In doing my usual postgame perusal of the Internet after their 7-2 loss on Wednesday night, I visited Phillies.com to see what kind of "highlights" they could have possibly posted from another crushing defeat at the hands of the Colorado Rockies.
Thankfully, the first thing that caught my eye was a video titled, "Phanatic tries to comfort crying baby."
It was not Larry Andersen in the Phanatic's arms. Nor me.
And that's the Phillies season in a nutshell.
"You gotta question the parenting skills here," John Kruk said on the telecast. And he's right! What kind of parent would raise their kid to be a Philly sports fan?!?
The Phillies now have the worst record in all of baseball. They're 4-20 in their last 24 games. It's their worst start to a season since 1960.
Even the Phanatic doesn't have enough popcorn to mask all the pain.
If you want to read about the upbeat approach Pete Mackanin is taking, go give this a gander.
"In a long season, these things sometimes happen," Mackanin told reporters. "I remember Atlanta, the first half last year, was terrible. They had a real good second half. I believe we just need to get something going. We're going to put something together. I believe that."
That makes one of us.
The future of Villanova basketball just got brighter.
Brandon Slater, a 6-foot-6 wing and highly touted 2018 recruit, told Scout.com on Wednesday night that he has verbally committed to the Wildcats.

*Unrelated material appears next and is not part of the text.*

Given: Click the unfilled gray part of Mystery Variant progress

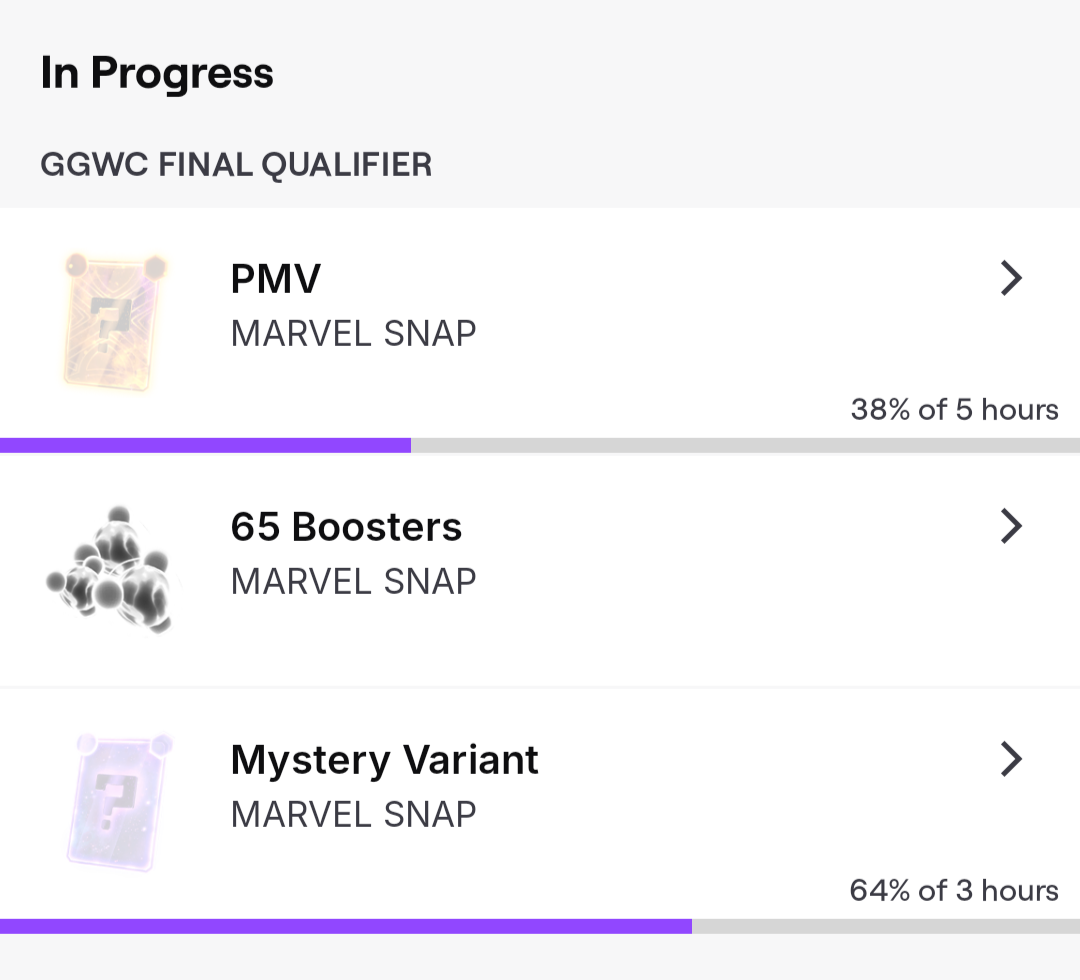Looking at the screenshot, I should pos(885,926).
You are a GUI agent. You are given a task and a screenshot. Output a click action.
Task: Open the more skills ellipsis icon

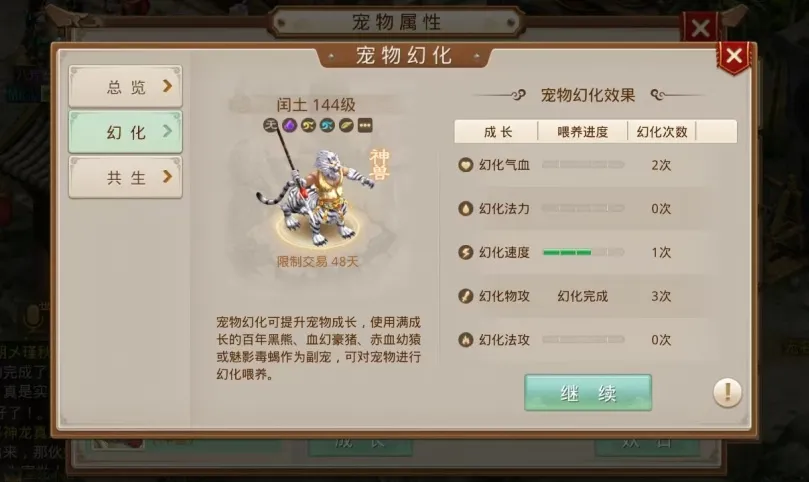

He later made the announcement on Twitter.
Among the 2018 recruiting class, Slater, a product of Paul VI Catholic High School in Fairfax, Virginia, is ranked in the top 30 by Scout.com and top 50 by ESPN.com. He's slated as a four-star talent by both media outlets.
Per ESPN, Slater had offers from Louisville, Maryland, Miami, Syracuse, USC and Virginia Tech. He is Villanova's first commitment for 2018.
"Going up there it just feels like a second home," Slater said, via Evan Daniels of Scout.com. "It gives me a good vibe. It's nothing like all the other schools. I just feel like a Villanova guy. It feels like PVI. It's already home."